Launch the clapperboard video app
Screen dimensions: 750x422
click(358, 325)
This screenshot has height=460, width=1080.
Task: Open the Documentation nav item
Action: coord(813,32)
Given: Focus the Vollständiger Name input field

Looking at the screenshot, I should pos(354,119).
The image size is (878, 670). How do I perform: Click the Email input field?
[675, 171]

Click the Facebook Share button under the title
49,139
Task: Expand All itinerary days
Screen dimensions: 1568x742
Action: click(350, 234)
--
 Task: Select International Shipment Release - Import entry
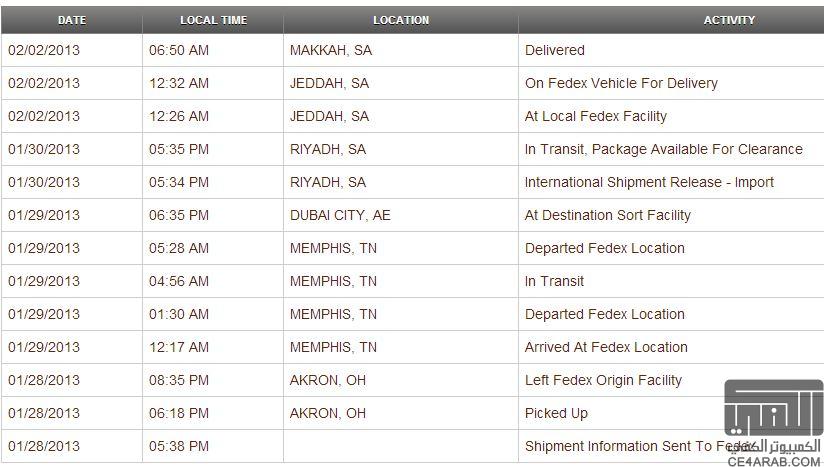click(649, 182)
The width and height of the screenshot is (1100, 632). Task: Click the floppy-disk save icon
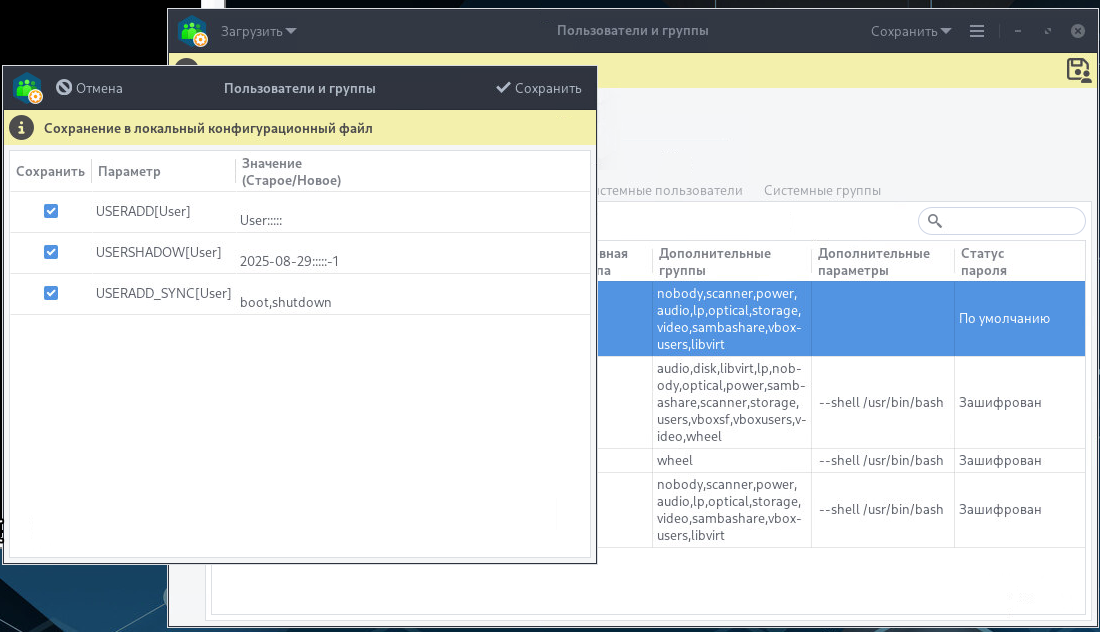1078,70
---
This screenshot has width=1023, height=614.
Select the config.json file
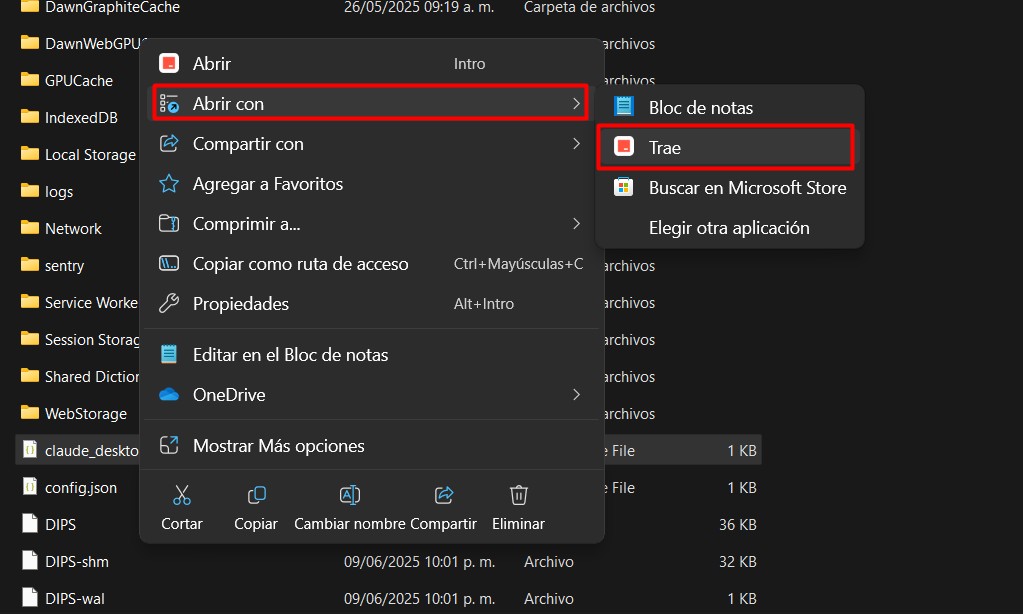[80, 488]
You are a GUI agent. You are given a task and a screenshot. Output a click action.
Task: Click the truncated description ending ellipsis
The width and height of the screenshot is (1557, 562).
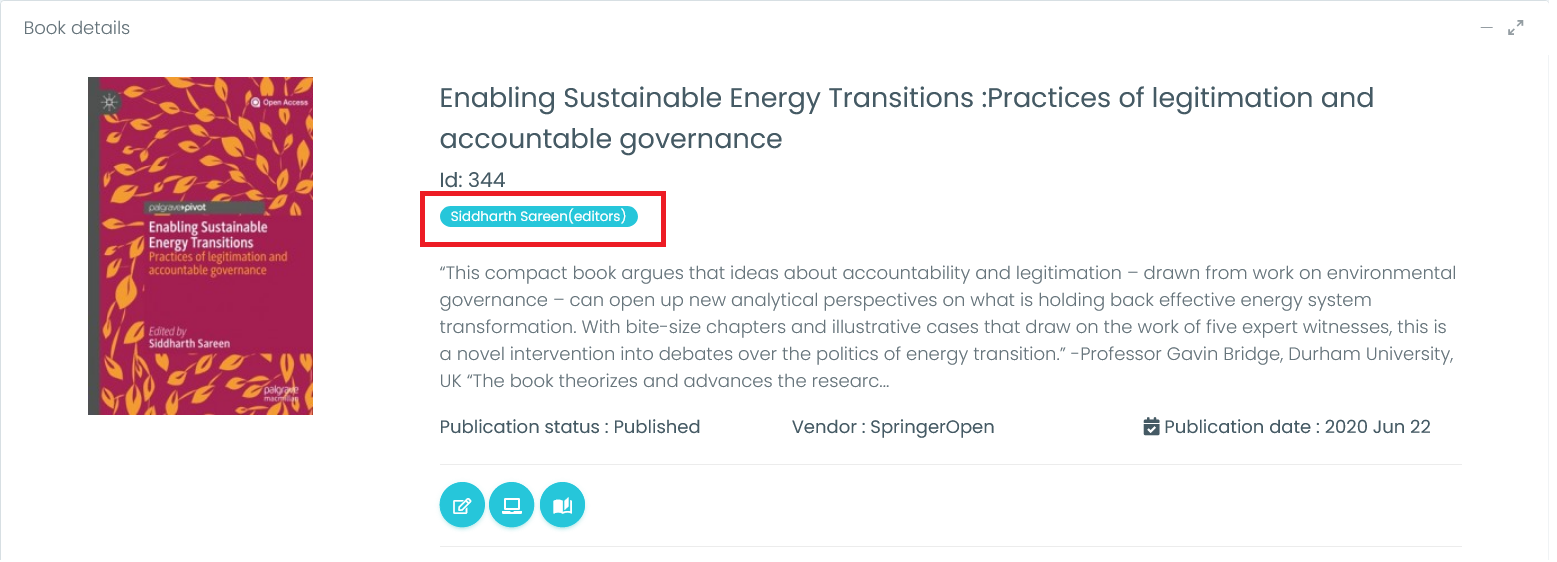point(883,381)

DIRECTIONS =
Produce a word-for-word copy of everything above from the line holding "Given: Focus the" down to the line holding "Task: Expand All itinerary days", with both of those lines kept.

RESPONSE TO THE TASK =
Given: Focus the Vollständiger Name input field

Looking at the screenshot, I should pos(354,119).
The image size is (878, 670). How do I perform: Click the Email input field?
[675, 171]

Click the Facebook Share button under the title
49,139
Task: Expand All itinerary days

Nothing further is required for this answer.